The race has also transcended the boundaries of Pennsylvania’s third district, as national Democratic power players – tipped for US presidential runs in 2028 – wade in. Alexandria Ocasio-Cortez, a progressive New York representative, endorsed and fundraised for Rabb, and is set to visit Philadelphia on Friday to campaign for him. Josh Shapiro, the Pennsylvania governor, who has not endorsed anyone publicly, has meanwhile reportedly told allies privately that he disapproves of Rabb and has taken steps to limit his path. Shapiro advised the building trade unions backing Street to avoid running negative ads against Stanford in ways that could fragment the center-left vote, according to Axios.

The governor’s office pushed back against the report. “This is yet another DC story more focused on clicks than the reality on the ground in Pennsylvania,” said spokesperson Manuel Bonder. “The governor has not endorsed or opposed anyone in this primary,” Bonder added, “and he looks forward to working directly with whoever wins.”

On the ground in Pennsylvania, this primary is shaping up to be a key test of whether the “Mamdani moment”, which reshaped New York’s mayoral race and inspired progressives across the US last year, can be replicated elsewhere.

At a campaign event at the Philadelphia Ethical Society last weekend, the US representative Jamie Raskin told Rabb in front of a rapt audience that he was “extremely popular among progressive Democrats in Congress”, adding: “Your agenda is my agenda.”

Outside the building, on the edge of a bustling Rittenhouse Square, Raskin said he was “very much” confident about progressives such as Rabb winning nationwide. “We have a progressive party,” he said. “We need to support a lot of true-blue Democratic candidates. We need to win.”

In the end, Street – the institutional choice – has the infrastructure and the high-profile name recognition, while Stanford has the money and the outgoing congressperson’s blessing.

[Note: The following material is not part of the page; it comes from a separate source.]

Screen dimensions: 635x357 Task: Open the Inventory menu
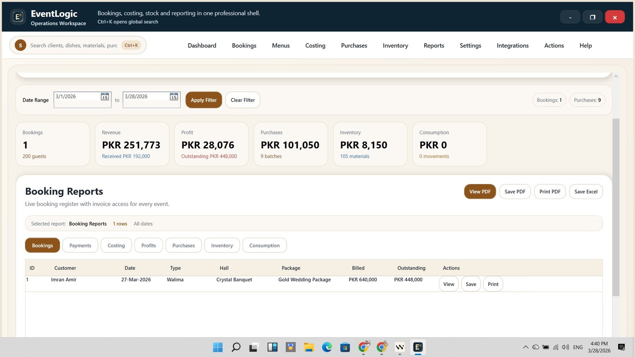pos(395,46)
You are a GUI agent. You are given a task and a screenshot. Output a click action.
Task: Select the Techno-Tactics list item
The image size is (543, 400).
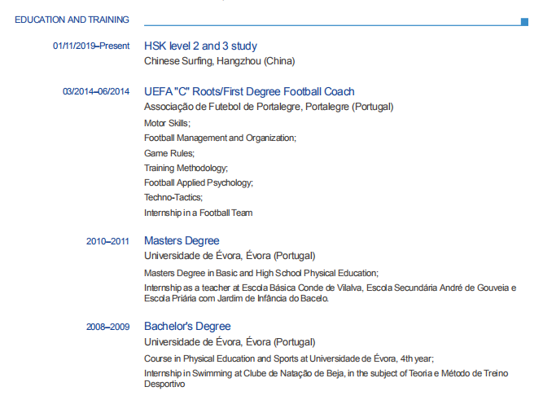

Rabb has “the Squad” of congressional progressives, including Ocasio-Cortez, and the endorsement of the Democratic Socialists of America, even if the state’s governor would apparently prefer him to lose.

Yet Philadelphia is not a city swept up in the minutiae of official-on-official backroom fighting, but one that appears tired of the status quo.

Tyonne Clark, a self-described conservative Democrat who moved from Mississippi a few months ago and works connecting residents to public benefits, has watched up-close what is happening to people who depend on the government. “Some people have diabetes or other illnesses, and their health insurance got completely cut,” he said. “The same day – benefits are being denied, even to the people who qualify.”

He hasn’t made up his mind on his vote just yet, but sees a big benefit in other countries that prioritize universal healthcare, universal education and a living wage. “If you put the infrastructure in place and you make it better for the people in your country, they’re going to make the country better,” said Clark, who pointed to Mamdani in New York as an aspirational model.

Rob Robinson, 65, a New Yorker who moved to Philadelphia in 2022, described himself as a center-seeking Democrat leaning toward Stanford. “She’s a battle-tested professional outside the domain of politics,” he said, “and the need to get away from inside baseball seems to me so profound.”

Stephen Waskiw, 27, who rents in the Museum District and identifies as a moderate liberal, was leaning the other way. “Rabb seems like the most aggressive option for what we need,” he said, “with more of a focus on the community.”

Jane Sagoe, 27, who identifies as a leftist or progressive, said she had received five mailers from Stanford over the last two weeks and two from Rabb. She was leaning toward Rabb.

Not taking money from the American Israel Public Affairs Committee (Aipac) lobby group “already says something about someone’s character as a politician”, she said. But she was clear-eyed about the limits of campaign promises.

“If you reach super far left and then only reach half of those goals, that’s already better than someone who’s left leaning and doesn’t accomplish even a quarter of that,” said Sagoe.

She paused, before saying: “I would like the world to change.”